Page
..........
Yikes. My heart goes out to you and your bird. I don't have enough experience to give any real advice but wanted to post encouragement not to give up. I have heard that mirrors are not a good idea. Have you tried millet as a reward? Try holding him real close to you with both hands covering him without, of course, pressing to hard; Kind of like swaddling a baby. He may calm down knowing you are in charge and yet not going to hurt him. I hope you get some advice from people who know more.


----------



## ristakrat (Aug 12, 2010)

I can't get my fingers or hands anywhere near him  He will just bite me repeatedly and flap away. He also doesn't take food from my hands. I have tried repeatedly to get him to take millet from be but he just bites at it and then bites my fingers and flies away. I don't know how to get him to take food from me  It makes me so sad ((


----------



## tielfan (Aug 31, 2008)

> a LOUD one note whistle whenever I walk away from his cage


That is a flock call. In spite of all the hatred he displays, he considers you to be a member of his flock. And he wants to know where you are.

This poor bird has had a difficult life - thank you for taking him on and trying to make things better. You might need to take things more slowly though, trying to build trust and avoiding situations where he might attack you. It's OK to use a hand-held stick (or rope) to carry him around if he feels more comfortable with that than with sitting directly on you.
..........
Extracted entries
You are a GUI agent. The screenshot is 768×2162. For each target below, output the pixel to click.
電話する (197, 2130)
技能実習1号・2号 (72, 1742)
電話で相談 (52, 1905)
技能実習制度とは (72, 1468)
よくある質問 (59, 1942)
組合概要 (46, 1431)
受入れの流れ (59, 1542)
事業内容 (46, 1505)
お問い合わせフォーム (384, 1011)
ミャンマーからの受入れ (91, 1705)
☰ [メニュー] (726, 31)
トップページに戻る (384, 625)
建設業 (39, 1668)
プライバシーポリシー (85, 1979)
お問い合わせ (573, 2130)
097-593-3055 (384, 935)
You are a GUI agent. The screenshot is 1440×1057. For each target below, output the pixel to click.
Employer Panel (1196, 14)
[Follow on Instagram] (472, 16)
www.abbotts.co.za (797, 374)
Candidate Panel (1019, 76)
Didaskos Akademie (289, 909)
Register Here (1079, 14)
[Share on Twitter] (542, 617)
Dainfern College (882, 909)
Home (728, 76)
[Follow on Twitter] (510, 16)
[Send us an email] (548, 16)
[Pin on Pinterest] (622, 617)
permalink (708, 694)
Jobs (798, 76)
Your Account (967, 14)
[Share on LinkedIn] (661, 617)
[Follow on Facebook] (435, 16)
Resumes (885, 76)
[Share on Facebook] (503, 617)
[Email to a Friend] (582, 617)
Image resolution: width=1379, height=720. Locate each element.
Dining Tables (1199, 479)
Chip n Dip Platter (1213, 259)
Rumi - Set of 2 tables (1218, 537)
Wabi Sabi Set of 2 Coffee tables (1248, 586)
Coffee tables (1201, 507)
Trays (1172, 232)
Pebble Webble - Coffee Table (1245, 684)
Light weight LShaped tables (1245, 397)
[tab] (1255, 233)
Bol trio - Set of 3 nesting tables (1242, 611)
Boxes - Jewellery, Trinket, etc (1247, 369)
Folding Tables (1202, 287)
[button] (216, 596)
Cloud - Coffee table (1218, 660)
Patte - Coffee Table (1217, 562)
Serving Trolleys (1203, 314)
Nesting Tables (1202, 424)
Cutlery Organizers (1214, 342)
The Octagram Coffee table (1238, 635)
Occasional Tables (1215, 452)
..........
Directions
a - Please set down, word for word, the stretch of the thread about the biting bird from "That is a flock" through "directly on you.".
b - Resume the thread about the biting bird after its last sentence.
The entries are separate material, unconnected to the thread about the biting bird.

Answer set
a -
That is a flock call. In spite of all the hatred he displays, he considers you to be a member of his flock. And he wants to know where you are.

This poor bird has had a difficult life - thank you for taking him on and trying to make things better. You might need to take things more slowly though, trying to build trust and avoiding situations where he might attack you. It's OK to use a hand-held stick (or rope) to carry him around if he feels more comfortable with that than with sitting directly on you.

b -
> I don't know how to get him to take food from me


He doesn't trust you enough yet to take food directly from your hand. But you can start moving in that direction by dropping a small treat (like a small clump of millet) in his food cup every time you approach the cage. It's very important to make sure he sees you doing it. The idea is to show him that good things happen when you come around so that he starts looking forward to your arrival. After he's gotten used to this, you can offer treats through the cage bars - with the bars between you, he'll feel relatively safe from your hands and your hands will feel relatively safe from his beak!

When the time seems right, start offering treats without cage bars between you. Start with a piece of millet long enough that he can nibble on it without getting too close to the dreaded hand, and gradually adjust your grip to bring him closer. 

And seriously, try not to get bitten. That's a habit that you DON'T want to reinforce.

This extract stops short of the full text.